When I was driving today I realized in retrospect that when my mom died you quietly slipped into her role of providing unconditional love and that ‘Hey Shivaun you’re the greatest’ sentiment. I sometimes wonder if this cloak was slipped on you when you just happened to call moments after they told me in the hospital that things had gone horribly wrong during her operation. I still see myself grabbing for the phone as it rang and the screen displayed “KATHY RAB.” Oh Thank God, I thought. “Pray, pray, pray” I begged you. I know you did, and while she did not make it, I believe your prayers are what carried me through the next several hours and probably several months. I can still see you at McLaughlin’s Funeral home, having taken the bus up from Pittston, to come to the funeral service. How grateful I was to have you there. I hope I told you that.

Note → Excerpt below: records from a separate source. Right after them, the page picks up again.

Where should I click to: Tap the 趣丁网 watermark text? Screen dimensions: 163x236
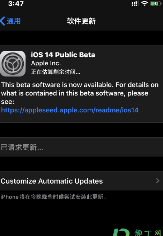point(147,233)
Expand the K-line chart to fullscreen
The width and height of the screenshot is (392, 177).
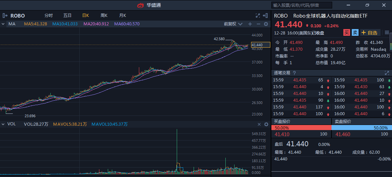point(258,16)
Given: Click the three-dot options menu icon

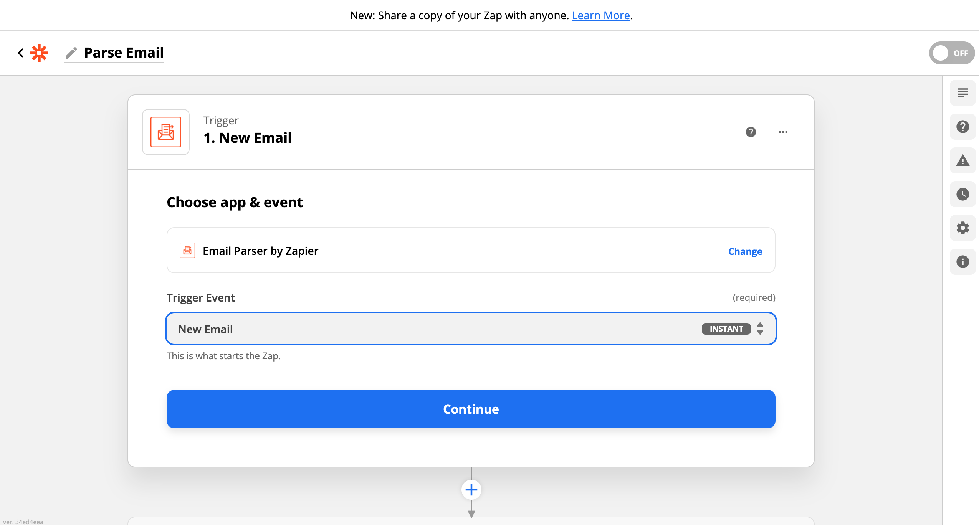Looking at the screenshot, I should point(782,132).
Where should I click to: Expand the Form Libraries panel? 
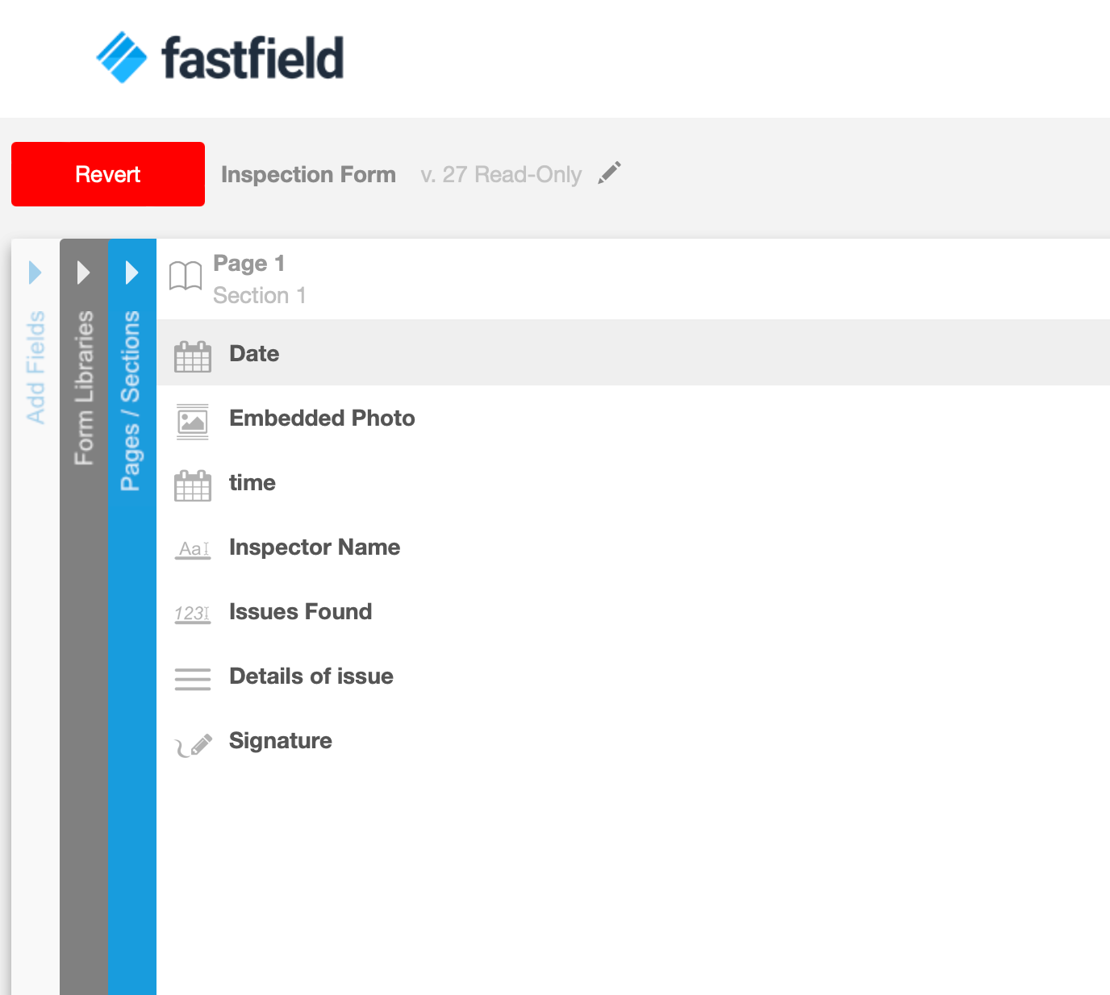click(x=83, y=273)
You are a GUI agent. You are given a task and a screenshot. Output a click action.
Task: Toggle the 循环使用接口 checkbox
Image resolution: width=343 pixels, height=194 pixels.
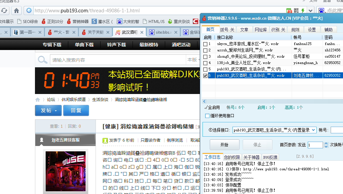pos(207,116)
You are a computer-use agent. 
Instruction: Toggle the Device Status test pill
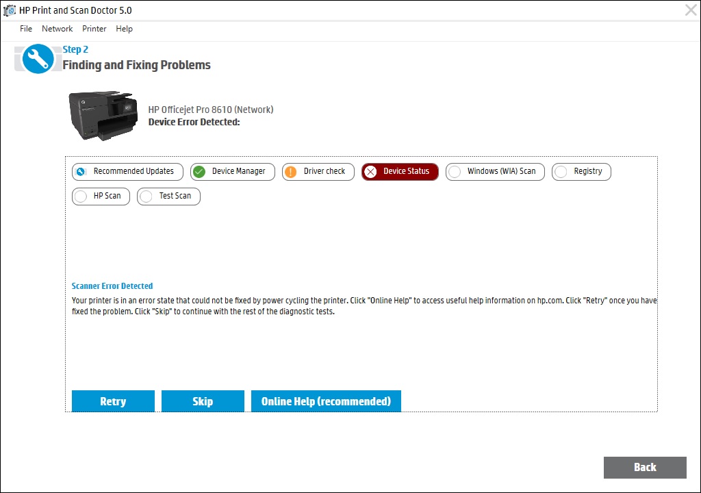click(x=400, y=171)
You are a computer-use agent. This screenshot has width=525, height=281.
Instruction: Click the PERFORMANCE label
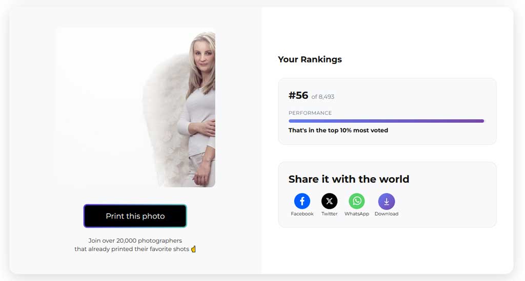point(310,113)
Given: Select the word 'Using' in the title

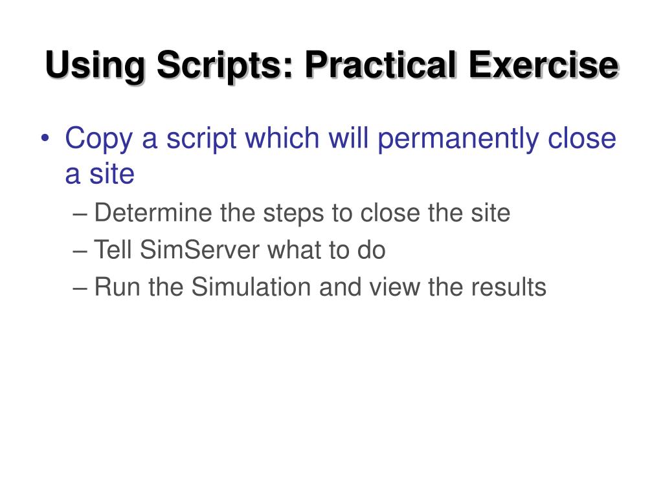Looking at the screenshot, I should pos(95,65).
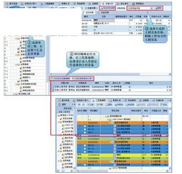Click the undo arrow icon on the lower toolbar
Image resolution: width=182 pixels, height=174 pixels.
click(x=79, y=105)
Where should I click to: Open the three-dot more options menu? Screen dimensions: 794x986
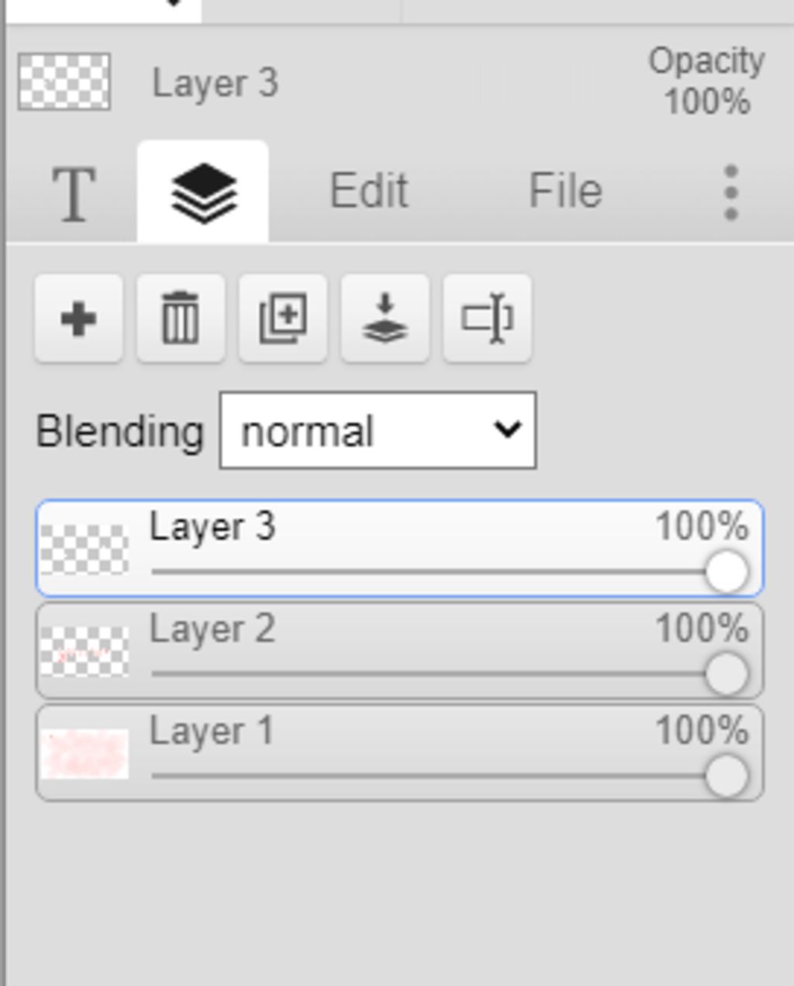pos(730,192)
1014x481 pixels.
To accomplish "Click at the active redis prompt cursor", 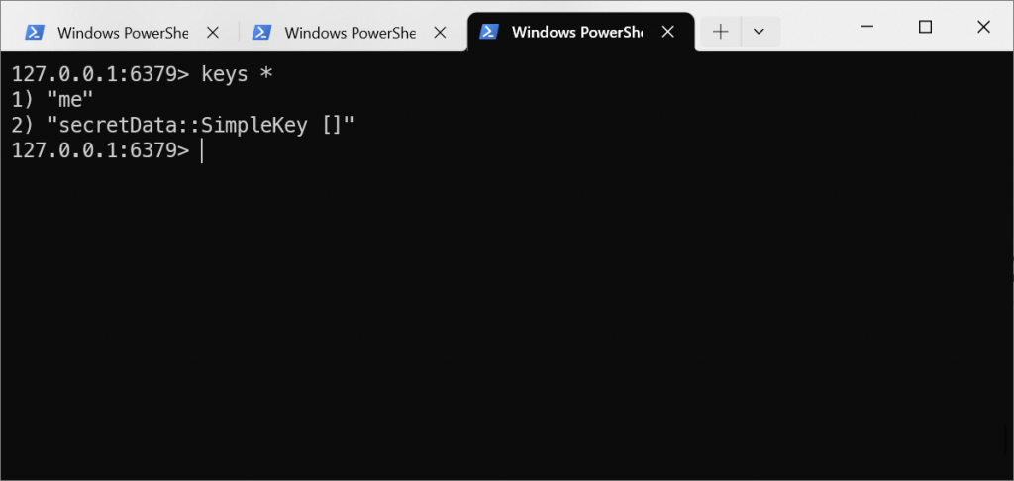I will click(x=202, y=150).
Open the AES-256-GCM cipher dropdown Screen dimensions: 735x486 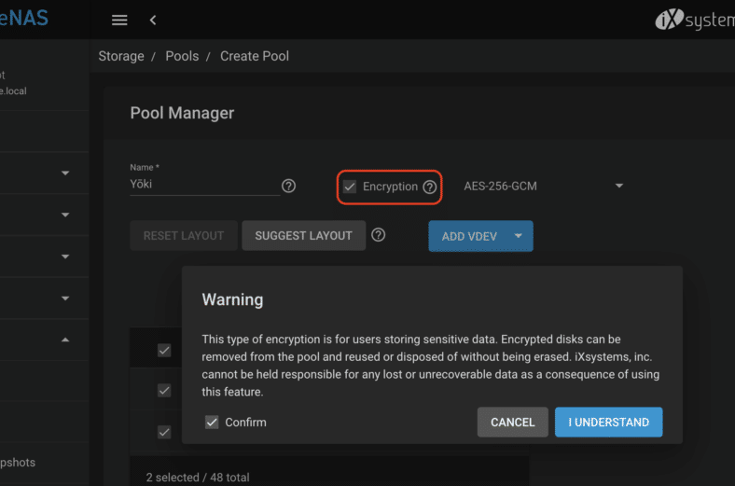point(543,187)
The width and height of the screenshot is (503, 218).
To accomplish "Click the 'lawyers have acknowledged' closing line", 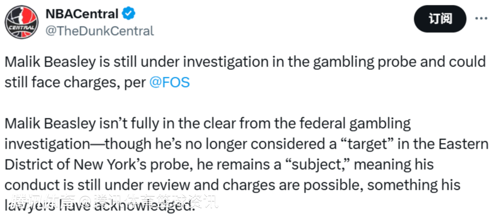I will (x=100, y=205).
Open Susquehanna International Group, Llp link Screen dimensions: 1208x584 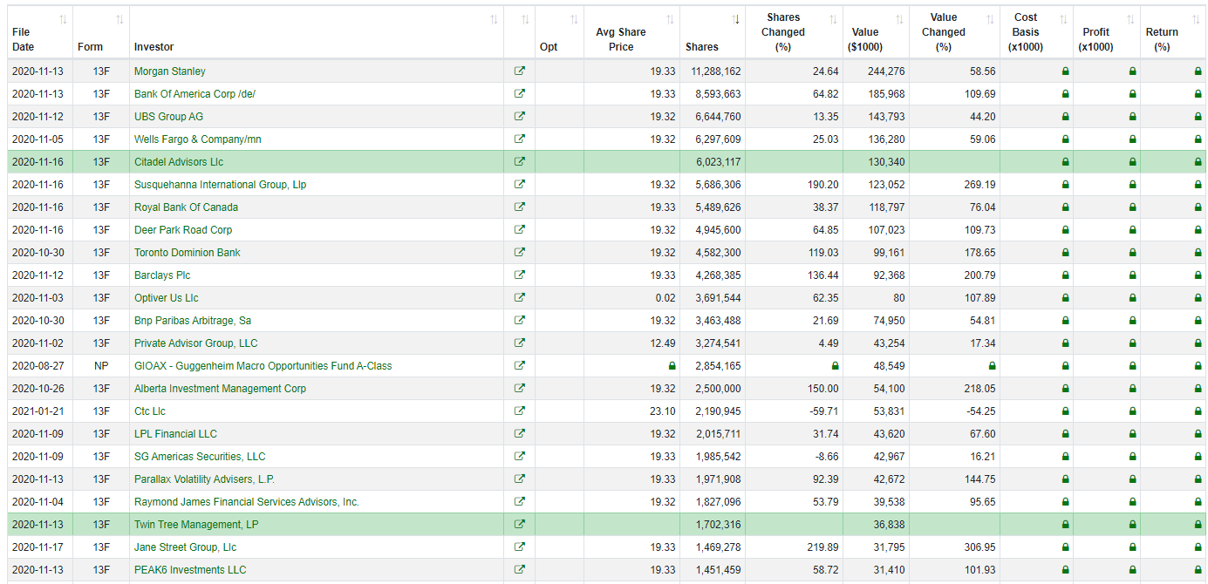[220, 185]
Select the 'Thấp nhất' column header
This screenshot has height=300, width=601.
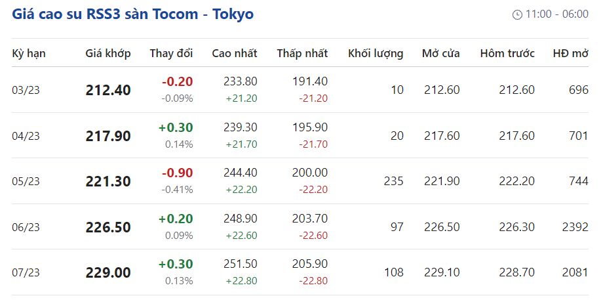(302, 53)
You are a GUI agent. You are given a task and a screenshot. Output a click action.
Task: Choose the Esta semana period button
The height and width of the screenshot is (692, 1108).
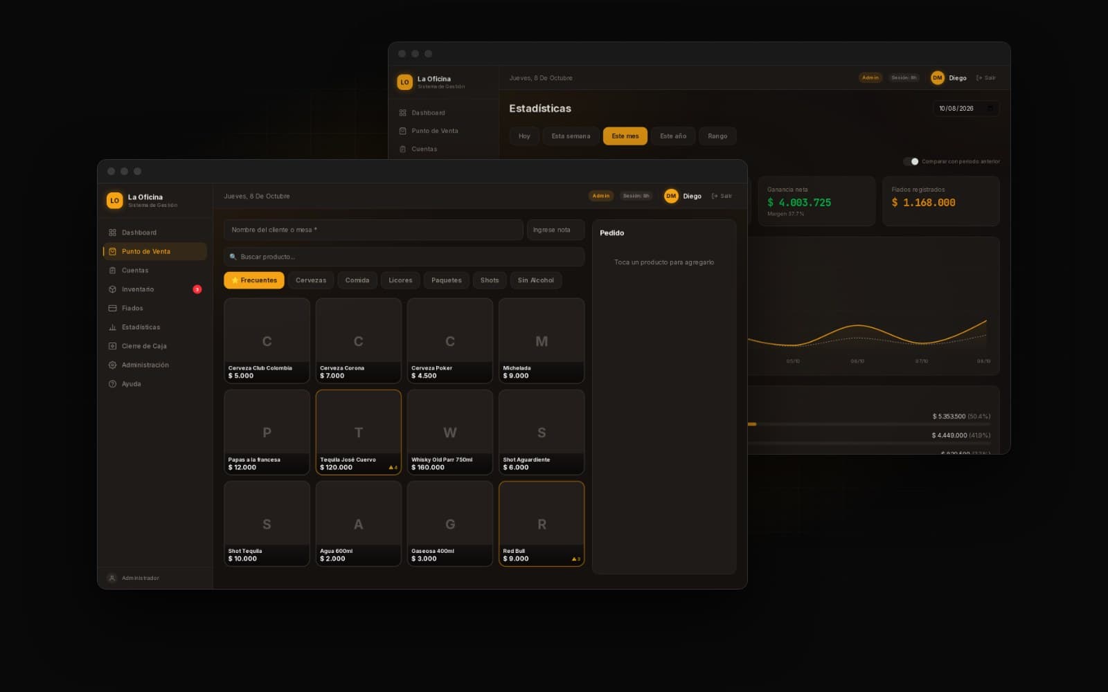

Denise came across your notebook where you had written down “McLaughlin’s” and the address. Little did any of know that we would be ushering you off from the same spot six short years later. The memorial service we had for you at McLaughlin’s was beautiful but horrible because I didn’t want it to be happening. I feel God was mixed up on Friday May 10. I know you had done everything you needed to do, but I don’t think you had lived everything you wanted to live.
I know you wanted to be there for Annie’s and Amanda’s engagement, I know you wanted to help Denise get ready for her new adventures in Virginia. I know you wanted more slumber parties with your sisters. I know you wanted to continue to encourage your dad in his own cancer battle. I know you wanted to go to lunch with me after radiation that day. I know there were a lot of photos and statuses you wanted to like (just enough so Facebook wouldn’t discipline you again). I know you wanted to give me the opportunity to beat you at Scrabble. Oh how close I came recently. I think this last game might have been the one. I will never forget you starting off one game with F**kers. I did not know that was a word in Scrabble but I guess it is because you got 85 points with it.
I know I’m not the only one visiting Facebook looking for you, just today, there were at least 3 Facebook conversations about you. I ‘liked’ them all. You would be embarrassed, not thinking you deserve the attention.
Our last interaction was Scrabble after midnight on May 10.